Abstract

Background: Frailty emerges as an independent predictor of adverse outcomes post-cardiac procedures including percutaneous coronary intervention (PCI). Various indices have been developed to assess frailty, but no gold standard exists. The Risk Analysis Index (RAI) is a promising frailty index that enables better preoperative evaluation for personalized care. Objective: To assess RAI as a preoperative assessment tool for predicting post-PCI in-hospital outcomes. Methods: In this retrospective cohort analysis, The National Inpatient Sample was queried from 2016 to 2020 for patients who underwent PCI. Our cohort was stratified depending on RAI score into Robust, Prefrail, Frail, and Very Frail ( Figure 1.A ). Primary outcomes were non-home discharge (NHD), mortality, and extended length of stay (defined as length of stay exceeding 75% of the cohort) (eLOS). The statistical significance of difference in the primary outcomes was assessed amongst the four frailty groups using The Chi-square test ( x 2 ).
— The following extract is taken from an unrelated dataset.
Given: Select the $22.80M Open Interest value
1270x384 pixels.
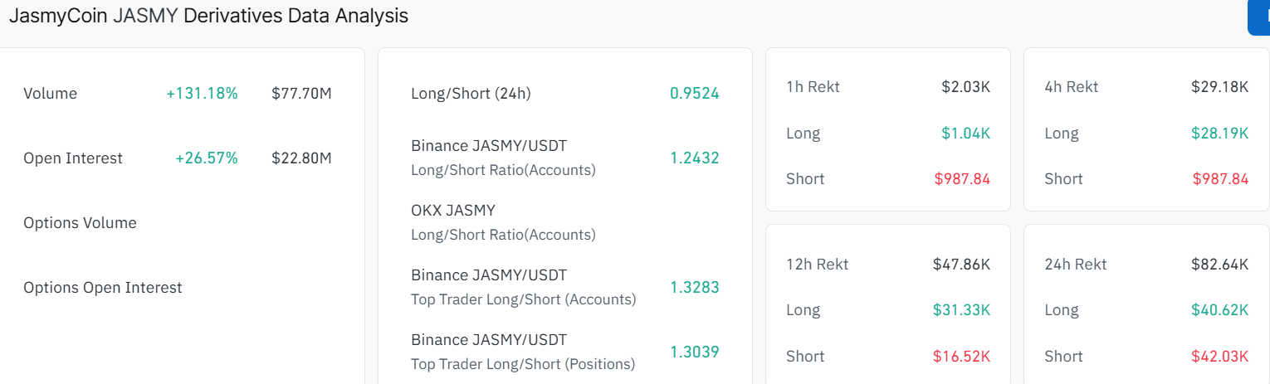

In addition, RAI was tested for its ability to predict the primary outcomes using the area under the curve (AUC). Results: The study sample included 449,857 unweighted admissions, of which 67.09% were males, the median age was 50 (IQR: 46-54), 22.6% were Robust, 54.9% were Prefrail, 19% were Frail, and 3.5% were Very Frail ( Figure 1.A ). Increasing RAI frailty scores (robust versus very frail) correlated with significantly higher NHD (7.64% vs. 61.54%; p<0.0001 ), eLOS (11.42% vs. 54.33%; p<0.0001 ), and mortality (1.25% vs. 7.06%; p<0.0001 ) ( Figure 1.B ). RAI effectively predicted NHD (C-statistic 0.73; 95% CI 0.72-0.73), eLOS (C-statistic 0.68; 95% CI 0.67-0.68), and mortality (C-statistic 0.66; 95% CI 0.65-0.66) ( Figure 1.C ). Conclusion: Frailty, measured by RAI, is a significant predictor of post-PCI in-hospital outcomes, including eLOS, NHD, and mortality. RAI facilitates better patient stratification and personalized care strategies in clinical practice.